**Required work:**
An exact transcription is needed, starting with the line that contains "Task: Select the 生存 survival tag" and ending with the last line of the records.

**Dataset excerpts:**
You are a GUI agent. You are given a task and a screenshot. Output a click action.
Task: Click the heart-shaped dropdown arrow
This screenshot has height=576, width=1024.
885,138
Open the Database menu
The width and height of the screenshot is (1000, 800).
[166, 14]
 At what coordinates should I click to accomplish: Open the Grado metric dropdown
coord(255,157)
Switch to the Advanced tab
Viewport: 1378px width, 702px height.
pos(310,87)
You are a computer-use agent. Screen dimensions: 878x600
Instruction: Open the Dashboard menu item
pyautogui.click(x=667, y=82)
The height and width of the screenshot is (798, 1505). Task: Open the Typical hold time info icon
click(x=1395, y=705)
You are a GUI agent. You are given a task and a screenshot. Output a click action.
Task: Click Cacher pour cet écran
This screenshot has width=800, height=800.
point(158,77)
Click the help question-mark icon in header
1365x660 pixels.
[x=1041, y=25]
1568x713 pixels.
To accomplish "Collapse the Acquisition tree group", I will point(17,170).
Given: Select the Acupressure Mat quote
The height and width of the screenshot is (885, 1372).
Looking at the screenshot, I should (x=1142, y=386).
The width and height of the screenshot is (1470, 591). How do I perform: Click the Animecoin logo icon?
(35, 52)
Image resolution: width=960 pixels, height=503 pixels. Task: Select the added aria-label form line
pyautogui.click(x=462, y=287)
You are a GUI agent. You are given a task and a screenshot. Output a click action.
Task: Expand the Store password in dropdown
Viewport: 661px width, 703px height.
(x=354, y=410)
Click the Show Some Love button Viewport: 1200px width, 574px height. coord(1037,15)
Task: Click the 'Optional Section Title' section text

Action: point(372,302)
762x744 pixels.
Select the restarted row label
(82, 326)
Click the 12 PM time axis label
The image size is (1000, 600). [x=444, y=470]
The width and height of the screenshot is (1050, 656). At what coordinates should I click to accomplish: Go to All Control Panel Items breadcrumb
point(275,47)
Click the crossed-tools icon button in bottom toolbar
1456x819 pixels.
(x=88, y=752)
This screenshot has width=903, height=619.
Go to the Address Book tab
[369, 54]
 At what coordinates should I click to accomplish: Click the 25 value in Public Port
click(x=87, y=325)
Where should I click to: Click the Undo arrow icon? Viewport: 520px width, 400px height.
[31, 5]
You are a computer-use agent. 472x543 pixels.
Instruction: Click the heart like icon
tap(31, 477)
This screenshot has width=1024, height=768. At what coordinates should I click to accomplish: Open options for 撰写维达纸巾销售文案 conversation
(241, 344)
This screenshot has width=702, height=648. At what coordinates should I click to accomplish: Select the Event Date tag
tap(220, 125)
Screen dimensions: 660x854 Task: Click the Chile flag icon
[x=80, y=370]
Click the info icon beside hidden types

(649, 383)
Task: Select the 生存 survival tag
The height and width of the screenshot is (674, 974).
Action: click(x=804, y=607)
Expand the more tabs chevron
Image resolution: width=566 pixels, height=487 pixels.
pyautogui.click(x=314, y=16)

**Solution:**
Task: Select the 生存 survival tag
The height and width of the screenshot is (674, 974).
Action: click(x=804, y=607)
Expand the more tabs chevron
Image resolution: width=566 pixels, height=487 pixels.
pyautogui.click(x=314, y=16)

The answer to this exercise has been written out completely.